On 7 February 1848, 5000 people from all different walks of life took part in a student’s funeral (who had died of natural causes) in the city. Among these, a few hundred young people arrived dressed in a traditional style together with the servants of noble families, in livery, thus challenging the law and in open contrast with the Austrian government. The tension is extremely high.
The next day, a delegation of notables, citizens and students submitted a series of requests to the Austrian command, but they were all rejected. This is how the clash between the Austrian soldiers, the citizens of Padua and the students started. The guerrilla warfare began; the Austrians also opened fire on those students who had sought refuge inside Caffè Pedrocchi and the University. There were scores of injured and several dead people: among these the students Giovanni Leoni and Giambattista Ricci.
The revolt ended with the “surrender” of the Austrian army who withdrew against the imposing number of adversaries; the next day, however, the response came quickly: 73 students were expelled, many arrested and four professors were removed from their post.
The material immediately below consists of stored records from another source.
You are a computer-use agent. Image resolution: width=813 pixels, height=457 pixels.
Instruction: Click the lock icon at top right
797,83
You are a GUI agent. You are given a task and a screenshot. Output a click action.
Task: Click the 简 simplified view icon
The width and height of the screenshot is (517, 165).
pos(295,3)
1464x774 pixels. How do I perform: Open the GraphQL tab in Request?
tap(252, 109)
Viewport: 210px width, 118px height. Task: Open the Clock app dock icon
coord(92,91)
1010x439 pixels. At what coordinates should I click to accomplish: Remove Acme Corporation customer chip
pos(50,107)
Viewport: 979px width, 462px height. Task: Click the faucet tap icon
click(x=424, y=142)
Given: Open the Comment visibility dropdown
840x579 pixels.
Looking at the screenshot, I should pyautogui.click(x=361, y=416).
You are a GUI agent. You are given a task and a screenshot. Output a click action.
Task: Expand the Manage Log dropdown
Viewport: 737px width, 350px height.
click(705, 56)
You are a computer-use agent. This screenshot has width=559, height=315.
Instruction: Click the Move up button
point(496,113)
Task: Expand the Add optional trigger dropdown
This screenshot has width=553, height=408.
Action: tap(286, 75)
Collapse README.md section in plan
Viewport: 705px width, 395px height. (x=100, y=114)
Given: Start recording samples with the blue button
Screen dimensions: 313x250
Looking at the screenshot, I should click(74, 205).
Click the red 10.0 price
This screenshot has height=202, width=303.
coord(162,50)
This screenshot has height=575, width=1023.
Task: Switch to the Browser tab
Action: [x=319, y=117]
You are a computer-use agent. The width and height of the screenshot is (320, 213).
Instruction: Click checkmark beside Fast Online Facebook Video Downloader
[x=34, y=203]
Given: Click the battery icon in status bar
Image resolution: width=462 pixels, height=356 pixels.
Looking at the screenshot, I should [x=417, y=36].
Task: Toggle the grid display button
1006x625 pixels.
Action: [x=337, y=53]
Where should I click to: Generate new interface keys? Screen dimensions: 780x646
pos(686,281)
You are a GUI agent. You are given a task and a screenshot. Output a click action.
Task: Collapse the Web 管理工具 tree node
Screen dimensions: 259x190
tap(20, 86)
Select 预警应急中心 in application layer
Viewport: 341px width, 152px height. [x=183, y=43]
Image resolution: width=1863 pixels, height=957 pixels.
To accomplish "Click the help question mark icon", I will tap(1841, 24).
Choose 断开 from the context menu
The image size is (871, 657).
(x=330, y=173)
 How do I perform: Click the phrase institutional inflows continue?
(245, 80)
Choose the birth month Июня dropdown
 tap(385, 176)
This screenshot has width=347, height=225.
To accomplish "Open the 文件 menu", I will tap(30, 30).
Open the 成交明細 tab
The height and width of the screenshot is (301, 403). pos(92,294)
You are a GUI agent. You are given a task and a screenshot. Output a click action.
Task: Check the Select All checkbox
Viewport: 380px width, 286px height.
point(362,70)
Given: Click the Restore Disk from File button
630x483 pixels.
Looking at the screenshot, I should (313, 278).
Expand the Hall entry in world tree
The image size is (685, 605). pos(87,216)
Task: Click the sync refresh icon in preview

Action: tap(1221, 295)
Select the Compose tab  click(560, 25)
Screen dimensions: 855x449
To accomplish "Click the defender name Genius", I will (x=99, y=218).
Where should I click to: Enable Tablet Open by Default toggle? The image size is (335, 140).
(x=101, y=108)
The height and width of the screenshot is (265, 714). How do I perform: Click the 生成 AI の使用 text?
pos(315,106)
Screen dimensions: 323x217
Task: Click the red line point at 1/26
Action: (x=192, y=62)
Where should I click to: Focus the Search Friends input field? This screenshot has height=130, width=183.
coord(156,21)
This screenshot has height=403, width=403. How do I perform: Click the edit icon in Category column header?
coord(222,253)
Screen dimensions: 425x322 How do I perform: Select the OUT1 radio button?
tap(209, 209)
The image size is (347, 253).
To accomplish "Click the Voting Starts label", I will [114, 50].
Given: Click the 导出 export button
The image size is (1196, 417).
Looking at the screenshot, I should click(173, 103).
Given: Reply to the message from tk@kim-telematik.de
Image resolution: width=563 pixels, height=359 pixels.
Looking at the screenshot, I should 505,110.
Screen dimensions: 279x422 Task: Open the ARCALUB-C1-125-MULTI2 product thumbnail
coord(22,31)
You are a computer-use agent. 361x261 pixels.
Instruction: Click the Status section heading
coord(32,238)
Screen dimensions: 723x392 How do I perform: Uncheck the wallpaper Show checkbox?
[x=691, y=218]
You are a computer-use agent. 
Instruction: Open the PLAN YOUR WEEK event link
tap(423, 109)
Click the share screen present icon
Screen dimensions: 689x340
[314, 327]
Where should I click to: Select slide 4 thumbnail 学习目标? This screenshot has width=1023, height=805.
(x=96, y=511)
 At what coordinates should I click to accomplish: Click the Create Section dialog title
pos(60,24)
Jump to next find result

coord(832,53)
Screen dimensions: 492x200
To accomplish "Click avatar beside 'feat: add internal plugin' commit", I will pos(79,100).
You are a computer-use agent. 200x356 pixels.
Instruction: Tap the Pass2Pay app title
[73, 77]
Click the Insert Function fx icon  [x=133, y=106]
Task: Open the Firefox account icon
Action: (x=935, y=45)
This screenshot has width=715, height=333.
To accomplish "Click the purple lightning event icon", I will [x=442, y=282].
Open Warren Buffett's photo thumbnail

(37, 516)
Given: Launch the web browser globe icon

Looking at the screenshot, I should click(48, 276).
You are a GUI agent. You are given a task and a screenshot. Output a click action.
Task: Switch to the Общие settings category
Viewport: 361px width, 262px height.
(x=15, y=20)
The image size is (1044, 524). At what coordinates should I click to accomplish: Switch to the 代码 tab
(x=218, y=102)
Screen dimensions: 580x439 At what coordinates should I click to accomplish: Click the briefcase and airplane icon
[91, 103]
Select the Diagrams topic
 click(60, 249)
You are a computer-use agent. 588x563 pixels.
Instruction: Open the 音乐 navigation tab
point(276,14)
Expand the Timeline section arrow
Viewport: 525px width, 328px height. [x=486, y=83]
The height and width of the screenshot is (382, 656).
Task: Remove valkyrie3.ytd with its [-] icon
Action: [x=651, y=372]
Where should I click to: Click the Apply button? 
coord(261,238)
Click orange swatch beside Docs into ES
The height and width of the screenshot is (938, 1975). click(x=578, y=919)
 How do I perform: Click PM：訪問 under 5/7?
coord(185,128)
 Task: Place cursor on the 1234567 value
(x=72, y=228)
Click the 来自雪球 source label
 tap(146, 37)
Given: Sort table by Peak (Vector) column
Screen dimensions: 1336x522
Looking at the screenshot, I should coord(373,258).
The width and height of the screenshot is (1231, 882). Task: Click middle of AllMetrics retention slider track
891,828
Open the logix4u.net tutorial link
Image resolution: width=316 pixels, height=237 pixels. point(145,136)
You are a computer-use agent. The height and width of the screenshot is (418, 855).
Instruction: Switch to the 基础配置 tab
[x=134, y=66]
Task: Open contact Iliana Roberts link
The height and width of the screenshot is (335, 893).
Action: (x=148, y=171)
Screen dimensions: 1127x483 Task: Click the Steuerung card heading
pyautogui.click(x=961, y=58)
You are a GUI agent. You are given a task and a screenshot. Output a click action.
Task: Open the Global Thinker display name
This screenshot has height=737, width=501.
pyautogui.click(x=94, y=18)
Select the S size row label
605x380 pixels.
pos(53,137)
The Insurrection of 8th February in Padua is considered to be the first dictated by political motivations in which the students became both interpreters and protagonists of what would later become a veritable season of renewal. A revolution which preceded not only the Five Days of Milan, but also the revolts in great capital cities such as Paris (22-24 February) and Vienna (13 March).
The days of protest of ’48 were followed by others, which, until 1866, would have the students of the University of Padua as their protagonists. They were repeatedly involved in anti-Austrian protests, regularly concluded with arrests and expulsions. This situation culminated in a large protest in 1865 during which hundreds of students set fire to several copies of the Syllabus of Errors by Pius IX in Cortile Antico del Bo.